- Prabhachiwadi Location in Maharashtra, India Prabhachiwadi Prabhachiwadi (India)
- Coordinates: 18°31′14″N 73°51′24″E﻿ / ﻿18.5204303°N 73.8567437°E
- Country: India
- State: Maharashtra
- District: Pune
- Tehsil: Mawal

Government
- • Type: Panchayati Raj
- • Body: Gram panchayat

Area
- • Total: 141.05 ha (348.54 acres)

Population (2011)
- • Total: 447
- • Density: 320/km^{2} (820/sq mi)
- Sex ratio 238 / 209 ♂/♀

Languages
- • Official: Marathi
- • Other spoken: Hindi
- Time zone: UTC+5:30 (IST)
- Pin code: 410406
- Telephone code: 02114
- ISO 3166 code: IN-MH
- Vehicle registration: MH-14
- Website: pune.nic.in

= Prabhachiwadi =

Village in Maharashtra

Prabhachiwadi is a village in India, situated in the Mawal taluka of Pune district in the state of Maharashtra.
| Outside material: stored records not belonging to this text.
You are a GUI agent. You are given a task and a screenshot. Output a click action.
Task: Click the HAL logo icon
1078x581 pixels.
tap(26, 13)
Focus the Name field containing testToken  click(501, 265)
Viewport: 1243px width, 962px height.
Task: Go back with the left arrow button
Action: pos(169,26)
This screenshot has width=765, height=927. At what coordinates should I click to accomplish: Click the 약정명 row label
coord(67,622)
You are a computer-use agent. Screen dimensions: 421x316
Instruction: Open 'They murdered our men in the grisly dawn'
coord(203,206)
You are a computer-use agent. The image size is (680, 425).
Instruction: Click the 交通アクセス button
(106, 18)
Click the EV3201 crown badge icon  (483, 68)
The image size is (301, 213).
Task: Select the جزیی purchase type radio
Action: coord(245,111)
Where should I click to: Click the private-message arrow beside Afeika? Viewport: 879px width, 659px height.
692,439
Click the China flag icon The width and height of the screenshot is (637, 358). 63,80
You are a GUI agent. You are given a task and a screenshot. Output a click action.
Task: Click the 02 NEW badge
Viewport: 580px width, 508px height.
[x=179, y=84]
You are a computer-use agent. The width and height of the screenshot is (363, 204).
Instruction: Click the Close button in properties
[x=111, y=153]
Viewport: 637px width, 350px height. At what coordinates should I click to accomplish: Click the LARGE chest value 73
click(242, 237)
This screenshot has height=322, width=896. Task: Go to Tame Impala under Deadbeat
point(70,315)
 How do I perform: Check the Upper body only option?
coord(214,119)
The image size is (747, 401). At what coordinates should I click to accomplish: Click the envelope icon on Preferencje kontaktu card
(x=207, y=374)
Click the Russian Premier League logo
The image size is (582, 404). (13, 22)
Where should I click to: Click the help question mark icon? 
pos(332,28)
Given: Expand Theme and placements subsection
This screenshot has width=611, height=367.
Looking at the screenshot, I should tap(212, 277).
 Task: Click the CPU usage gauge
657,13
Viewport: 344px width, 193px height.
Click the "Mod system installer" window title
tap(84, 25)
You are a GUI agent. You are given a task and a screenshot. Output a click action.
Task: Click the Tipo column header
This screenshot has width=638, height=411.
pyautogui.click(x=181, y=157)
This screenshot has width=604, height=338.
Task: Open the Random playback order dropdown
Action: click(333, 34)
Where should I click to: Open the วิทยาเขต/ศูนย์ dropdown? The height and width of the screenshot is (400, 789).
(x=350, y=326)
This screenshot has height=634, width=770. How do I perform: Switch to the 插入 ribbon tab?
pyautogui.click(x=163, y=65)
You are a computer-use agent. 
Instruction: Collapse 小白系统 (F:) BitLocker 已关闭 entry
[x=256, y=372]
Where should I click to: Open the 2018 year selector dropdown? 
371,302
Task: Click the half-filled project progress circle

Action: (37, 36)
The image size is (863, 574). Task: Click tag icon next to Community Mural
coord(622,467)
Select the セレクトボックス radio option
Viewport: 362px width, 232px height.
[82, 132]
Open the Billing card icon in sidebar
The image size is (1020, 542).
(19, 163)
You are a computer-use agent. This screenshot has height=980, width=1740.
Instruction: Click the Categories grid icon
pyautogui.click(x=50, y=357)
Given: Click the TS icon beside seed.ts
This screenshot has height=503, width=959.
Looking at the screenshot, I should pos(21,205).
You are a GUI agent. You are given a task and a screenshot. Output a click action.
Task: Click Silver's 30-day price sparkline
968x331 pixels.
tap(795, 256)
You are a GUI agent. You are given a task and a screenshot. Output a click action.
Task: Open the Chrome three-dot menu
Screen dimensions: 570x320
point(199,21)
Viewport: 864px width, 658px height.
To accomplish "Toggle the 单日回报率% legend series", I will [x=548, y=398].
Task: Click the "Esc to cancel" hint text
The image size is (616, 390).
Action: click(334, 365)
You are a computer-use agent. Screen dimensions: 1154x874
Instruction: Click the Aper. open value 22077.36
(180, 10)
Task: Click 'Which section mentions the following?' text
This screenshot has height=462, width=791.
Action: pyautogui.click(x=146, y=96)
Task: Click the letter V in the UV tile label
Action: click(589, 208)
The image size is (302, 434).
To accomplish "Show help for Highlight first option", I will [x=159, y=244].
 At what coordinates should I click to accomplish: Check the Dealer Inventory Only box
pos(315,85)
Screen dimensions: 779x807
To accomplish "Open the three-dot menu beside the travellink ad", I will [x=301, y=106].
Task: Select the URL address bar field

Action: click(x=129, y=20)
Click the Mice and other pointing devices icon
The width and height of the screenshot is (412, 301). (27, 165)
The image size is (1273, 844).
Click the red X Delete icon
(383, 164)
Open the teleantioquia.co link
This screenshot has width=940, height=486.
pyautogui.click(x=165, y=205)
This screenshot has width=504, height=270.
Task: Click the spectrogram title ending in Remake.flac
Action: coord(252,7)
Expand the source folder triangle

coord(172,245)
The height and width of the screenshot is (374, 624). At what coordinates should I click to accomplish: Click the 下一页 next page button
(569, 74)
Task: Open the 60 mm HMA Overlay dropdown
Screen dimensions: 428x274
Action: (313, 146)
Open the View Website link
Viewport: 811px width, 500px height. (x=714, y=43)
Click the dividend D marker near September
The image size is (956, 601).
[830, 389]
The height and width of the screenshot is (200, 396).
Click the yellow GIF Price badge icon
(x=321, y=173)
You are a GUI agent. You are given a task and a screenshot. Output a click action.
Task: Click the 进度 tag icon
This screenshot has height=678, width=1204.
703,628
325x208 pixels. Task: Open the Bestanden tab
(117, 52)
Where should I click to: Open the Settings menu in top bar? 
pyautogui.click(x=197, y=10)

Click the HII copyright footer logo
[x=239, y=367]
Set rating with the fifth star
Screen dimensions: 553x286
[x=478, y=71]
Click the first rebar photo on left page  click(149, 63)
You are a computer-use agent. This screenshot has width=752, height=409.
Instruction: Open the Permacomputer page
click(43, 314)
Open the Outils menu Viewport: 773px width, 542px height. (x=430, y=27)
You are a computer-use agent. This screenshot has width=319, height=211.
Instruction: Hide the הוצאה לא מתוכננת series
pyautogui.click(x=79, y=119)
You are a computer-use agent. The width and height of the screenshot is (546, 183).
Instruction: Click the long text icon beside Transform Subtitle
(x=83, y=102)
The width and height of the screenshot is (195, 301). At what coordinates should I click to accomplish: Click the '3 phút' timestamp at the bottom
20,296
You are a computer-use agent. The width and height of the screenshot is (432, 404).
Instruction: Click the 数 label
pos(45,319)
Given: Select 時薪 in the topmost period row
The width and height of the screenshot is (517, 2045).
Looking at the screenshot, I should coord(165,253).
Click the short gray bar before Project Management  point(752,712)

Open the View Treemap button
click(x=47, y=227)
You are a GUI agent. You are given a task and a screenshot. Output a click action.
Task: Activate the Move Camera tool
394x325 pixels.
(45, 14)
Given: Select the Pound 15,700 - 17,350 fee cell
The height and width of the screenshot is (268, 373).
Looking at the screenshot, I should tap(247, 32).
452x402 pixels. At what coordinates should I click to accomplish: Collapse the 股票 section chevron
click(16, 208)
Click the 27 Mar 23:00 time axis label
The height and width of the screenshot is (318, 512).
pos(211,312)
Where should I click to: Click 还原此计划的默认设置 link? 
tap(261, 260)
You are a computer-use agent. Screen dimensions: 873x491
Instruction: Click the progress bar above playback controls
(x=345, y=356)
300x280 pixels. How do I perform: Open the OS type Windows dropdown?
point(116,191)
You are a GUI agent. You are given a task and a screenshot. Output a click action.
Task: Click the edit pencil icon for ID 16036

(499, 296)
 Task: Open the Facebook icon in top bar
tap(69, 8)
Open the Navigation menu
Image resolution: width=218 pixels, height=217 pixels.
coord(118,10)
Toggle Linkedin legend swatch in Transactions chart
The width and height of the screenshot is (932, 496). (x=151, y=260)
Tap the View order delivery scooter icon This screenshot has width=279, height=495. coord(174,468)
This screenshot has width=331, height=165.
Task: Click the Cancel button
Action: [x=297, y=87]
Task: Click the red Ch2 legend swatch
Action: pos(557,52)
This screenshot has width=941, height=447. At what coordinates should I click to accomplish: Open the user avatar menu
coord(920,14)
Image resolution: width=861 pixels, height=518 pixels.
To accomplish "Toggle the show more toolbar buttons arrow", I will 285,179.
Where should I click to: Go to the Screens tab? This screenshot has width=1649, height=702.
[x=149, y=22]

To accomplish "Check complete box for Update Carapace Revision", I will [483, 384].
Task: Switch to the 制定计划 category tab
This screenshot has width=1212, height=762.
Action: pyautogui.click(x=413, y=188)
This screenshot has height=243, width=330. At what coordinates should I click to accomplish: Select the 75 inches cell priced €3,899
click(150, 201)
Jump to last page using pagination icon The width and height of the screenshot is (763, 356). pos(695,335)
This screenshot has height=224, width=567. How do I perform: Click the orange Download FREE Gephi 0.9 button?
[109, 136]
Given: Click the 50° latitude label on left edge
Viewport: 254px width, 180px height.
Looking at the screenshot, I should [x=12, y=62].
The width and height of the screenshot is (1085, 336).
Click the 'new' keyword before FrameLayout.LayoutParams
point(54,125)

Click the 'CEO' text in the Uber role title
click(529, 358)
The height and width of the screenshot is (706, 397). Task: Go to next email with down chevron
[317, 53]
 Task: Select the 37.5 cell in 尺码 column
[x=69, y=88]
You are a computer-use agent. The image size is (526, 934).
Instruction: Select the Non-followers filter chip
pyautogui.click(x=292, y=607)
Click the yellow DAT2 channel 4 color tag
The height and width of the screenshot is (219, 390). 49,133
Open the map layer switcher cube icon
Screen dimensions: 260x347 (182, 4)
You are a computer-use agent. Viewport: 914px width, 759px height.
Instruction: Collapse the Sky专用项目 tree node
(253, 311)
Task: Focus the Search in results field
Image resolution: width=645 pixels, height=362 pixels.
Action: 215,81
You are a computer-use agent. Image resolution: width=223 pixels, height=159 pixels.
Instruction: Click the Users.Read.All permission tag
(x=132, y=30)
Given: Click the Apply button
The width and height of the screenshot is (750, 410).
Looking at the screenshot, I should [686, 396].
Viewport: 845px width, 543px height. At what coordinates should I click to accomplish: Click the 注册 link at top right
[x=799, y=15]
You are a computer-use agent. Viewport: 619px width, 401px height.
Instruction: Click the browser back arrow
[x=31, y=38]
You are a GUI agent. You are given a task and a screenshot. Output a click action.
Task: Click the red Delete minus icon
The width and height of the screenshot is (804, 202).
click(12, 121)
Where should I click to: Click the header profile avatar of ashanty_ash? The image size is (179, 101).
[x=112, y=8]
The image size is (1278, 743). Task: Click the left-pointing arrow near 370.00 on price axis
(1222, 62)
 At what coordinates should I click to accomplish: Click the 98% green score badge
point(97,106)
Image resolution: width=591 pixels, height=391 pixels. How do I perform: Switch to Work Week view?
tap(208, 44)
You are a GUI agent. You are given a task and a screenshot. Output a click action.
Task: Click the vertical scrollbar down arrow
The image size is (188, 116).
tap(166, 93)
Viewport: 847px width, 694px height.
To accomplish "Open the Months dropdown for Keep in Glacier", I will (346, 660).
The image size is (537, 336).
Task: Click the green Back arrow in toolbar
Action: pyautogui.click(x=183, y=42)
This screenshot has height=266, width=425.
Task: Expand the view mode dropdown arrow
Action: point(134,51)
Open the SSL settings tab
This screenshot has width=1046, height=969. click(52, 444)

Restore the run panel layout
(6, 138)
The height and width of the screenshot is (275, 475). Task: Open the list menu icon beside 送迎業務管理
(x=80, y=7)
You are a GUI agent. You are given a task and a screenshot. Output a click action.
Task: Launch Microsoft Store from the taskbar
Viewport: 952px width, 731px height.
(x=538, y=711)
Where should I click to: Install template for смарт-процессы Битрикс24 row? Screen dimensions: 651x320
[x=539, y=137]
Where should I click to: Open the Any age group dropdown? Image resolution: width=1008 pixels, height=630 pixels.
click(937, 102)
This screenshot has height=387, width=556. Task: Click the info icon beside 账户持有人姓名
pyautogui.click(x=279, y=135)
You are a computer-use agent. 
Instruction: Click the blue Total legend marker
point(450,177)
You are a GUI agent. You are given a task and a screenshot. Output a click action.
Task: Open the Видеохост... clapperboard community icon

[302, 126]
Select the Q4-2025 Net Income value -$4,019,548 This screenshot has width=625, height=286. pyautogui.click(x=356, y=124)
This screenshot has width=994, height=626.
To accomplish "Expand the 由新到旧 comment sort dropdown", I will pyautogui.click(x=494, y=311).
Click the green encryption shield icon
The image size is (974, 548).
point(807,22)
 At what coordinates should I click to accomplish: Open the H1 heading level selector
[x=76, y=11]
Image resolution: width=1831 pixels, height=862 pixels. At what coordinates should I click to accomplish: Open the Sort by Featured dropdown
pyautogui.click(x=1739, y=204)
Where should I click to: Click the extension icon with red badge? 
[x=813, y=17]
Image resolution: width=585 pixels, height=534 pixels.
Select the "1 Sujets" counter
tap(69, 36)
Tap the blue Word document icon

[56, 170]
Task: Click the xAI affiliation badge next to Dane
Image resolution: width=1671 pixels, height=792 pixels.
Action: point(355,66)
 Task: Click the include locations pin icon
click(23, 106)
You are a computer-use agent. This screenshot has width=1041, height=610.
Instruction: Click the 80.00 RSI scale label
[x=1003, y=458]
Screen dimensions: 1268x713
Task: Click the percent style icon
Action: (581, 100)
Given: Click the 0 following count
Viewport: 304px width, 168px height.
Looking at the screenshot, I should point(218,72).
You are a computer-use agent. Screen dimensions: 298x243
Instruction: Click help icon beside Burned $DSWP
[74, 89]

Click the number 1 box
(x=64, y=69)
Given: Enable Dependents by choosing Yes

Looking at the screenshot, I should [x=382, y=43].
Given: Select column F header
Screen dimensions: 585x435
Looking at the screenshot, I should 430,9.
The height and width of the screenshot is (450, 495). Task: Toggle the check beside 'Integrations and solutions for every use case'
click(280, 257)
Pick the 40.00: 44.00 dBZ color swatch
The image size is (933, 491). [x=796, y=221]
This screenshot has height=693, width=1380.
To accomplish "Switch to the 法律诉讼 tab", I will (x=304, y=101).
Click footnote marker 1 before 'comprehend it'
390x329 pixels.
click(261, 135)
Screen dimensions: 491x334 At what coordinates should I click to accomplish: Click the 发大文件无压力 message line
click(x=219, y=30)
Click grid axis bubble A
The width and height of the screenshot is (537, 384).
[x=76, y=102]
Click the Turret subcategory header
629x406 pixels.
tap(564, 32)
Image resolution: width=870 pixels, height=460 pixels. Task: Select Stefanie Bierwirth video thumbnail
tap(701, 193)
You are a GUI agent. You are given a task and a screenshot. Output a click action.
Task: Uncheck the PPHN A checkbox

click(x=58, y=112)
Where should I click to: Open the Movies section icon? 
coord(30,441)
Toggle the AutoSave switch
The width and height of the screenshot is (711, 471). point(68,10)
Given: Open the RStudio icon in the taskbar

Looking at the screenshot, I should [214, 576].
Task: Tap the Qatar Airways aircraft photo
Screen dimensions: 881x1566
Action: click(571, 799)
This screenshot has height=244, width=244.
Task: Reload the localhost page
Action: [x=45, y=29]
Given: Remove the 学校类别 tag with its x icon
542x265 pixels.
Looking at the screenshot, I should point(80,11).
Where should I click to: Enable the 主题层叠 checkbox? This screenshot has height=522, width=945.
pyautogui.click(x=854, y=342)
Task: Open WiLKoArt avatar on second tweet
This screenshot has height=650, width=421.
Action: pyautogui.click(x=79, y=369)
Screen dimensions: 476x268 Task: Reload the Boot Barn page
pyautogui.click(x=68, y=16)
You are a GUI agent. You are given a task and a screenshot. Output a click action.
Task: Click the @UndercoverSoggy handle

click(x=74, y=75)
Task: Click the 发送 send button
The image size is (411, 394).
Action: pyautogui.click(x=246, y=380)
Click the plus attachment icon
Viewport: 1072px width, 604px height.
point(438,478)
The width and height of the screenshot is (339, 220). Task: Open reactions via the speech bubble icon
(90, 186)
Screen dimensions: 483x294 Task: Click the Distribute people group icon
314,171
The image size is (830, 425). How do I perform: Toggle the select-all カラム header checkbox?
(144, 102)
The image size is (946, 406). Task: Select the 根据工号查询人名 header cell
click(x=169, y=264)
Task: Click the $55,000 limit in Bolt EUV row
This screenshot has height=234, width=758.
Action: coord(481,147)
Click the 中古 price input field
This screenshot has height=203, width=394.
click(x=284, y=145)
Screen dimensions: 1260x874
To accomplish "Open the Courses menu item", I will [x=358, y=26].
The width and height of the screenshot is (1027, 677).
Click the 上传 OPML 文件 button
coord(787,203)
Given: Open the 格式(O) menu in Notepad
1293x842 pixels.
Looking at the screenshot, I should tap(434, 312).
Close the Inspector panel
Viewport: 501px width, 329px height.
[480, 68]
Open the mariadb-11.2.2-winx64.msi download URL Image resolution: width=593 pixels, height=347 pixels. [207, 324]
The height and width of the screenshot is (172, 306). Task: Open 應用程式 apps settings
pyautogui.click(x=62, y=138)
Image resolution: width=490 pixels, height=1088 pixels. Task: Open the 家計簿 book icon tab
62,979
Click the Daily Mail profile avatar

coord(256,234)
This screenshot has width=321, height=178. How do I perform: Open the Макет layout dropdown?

It encompasses an area of 141.05 ha.

==Administration==
The village is administrated by a sarpanch, an elected representative who leads a gram panchayat. At the time of the 2011 Census of India, the gram panchayat governed five villages and was based at Mahagaon.

== Demography ==
According to the 2011 census, the population was 447, split between 238 males and 209 females. There were 59 children with an age group from 0-6, which made up 13.20% of the total population. The Average Sex Ratio was 878 per 1000 males and the Child Sex Ratio was 735. The literacy rate was 70.10%, with the male rate being 81.37% and the female standing at 57.61%. This village had 79 households.